'Dear John' is one of those movies that is initially sweet but very quickly turns sour. Fans of Nicholas Sparks' previous adaptations, particularly 'The Notebook', should be warned that this one just doesn't hit that believable romantic note that they might be expecting.

John Tyree (Tatum) is on a leave of absence from the army, surfing, spending a bit of time with his father (Jenkins) and trying to stay on the straight-and-narrow, which seems all the more possible when he meets good girl Savannah (Seyfried). The pair hit it off instantly, spending every moment together until duty calls for John and college calls for Savannah. But before they part they make a promise, to tell each other everything that is happening in their lives during their time apart. So they begin to write letters to each other, with John becoming increasingly dependant on the correspondence to get through his tough days on duty far from home.

But, as with every good long-distance romance, there are problems for the pair. And when John decides to re-enlist after 9/11 the relationship is put to the test, despite their best efforts to keep their initial promise.

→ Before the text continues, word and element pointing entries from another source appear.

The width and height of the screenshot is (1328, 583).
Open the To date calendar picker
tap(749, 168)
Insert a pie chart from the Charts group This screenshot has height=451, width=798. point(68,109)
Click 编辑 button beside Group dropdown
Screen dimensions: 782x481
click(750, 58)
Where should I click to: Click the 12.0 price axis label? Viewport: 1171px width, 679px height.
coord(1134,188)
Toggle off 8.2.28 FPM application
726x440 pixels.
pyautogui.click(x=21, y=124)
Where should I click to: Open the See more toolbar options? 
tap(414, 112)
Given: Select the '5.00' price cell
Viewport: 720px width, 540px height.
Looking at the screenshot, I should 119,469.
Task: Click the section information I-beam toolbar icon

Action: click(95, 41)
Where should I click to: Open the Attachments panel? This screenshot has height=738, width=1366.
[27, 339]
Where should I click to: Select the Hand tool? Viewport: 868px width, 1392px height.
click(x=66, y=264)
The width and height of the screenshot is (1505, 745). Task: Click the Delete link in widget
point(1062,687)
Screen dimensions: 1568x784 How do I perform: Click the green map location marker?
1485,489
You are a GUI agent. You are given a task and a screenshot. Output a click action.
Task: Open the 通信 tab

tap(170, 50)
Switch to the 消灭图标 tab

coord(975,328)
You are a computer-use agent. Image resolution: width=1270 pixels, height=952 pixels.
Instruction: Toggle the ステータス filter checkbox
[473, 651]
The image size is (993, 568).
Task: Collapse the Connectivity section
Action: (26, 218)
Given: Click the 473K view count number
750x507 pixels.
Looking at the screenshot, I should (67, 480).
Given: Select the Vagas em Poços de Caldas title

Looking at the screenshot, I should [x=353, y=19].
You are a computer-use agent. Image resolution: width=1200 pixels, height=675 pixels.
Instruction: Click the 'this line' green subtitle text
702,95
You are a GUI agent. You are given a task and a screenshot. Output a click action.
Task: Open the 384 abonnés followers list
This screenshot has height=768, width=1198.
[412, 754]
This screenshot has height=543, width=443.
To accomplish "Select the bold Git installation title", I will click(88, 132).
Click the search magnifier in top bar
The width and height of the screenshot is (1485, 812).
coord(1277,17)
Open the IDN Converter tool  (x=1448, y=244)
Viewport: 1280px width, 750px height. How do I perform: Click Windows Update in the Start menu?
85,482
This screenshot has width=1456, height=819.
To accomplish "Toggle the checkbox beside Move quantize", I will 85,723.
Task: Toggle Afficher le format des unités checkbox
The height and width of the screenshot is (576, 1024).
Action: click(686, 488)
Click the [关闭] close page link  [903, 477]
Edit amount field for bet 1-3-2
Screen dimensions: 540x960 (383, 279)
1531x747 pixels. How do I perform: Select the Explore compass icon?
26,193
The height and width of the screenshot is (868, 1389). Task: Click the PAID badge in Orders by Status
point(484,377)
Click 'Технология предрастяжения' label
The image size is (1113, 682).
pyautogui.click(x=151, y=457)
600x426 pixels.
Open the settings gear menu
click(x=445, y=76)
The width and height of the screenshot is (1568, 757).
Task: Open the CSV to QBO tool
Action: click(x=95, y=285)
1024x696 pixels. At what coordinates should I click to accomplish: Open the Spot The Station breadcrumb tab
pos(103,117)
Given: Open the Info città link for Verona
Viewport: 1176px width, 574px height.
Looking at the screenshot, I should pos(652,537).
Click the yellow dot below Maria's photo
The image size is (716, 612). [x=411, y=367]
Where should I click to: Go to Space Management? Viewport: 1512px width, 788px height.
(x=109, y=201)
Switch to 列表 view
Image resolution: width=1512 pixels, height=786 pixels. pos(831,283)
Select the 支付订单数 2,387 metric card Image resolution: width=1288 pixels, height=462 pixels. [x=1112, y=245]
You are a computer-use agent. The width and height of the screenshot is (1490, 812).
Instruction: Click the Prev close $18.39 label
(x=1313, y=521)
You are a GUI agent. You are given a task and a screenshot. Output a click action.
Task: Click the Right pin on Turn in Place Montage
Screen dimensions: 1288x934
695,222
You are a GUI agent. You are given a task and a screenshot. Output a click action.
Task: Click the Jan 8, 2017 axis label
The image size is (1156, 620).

Read an interview with Channing Tatum.

With an overly sentimental script, that lays everything on too thick, leads Channing Tatum and Amanda Seyfried are fighting a losing battle from the off. They manage to hold interest at the initial stages of their characters’ romance but it’s all downhill as soon as the mawkish letter-writing kicks off. The movie would be a total write-off but for the stand-out performance of Richard Jenkins, as John’s troubled, coin-collecting father. Convincing and heartbreaking, it injects some much-needed, and genuine, emotion into the movie.

Well-intentioned but ultimately misses the mark.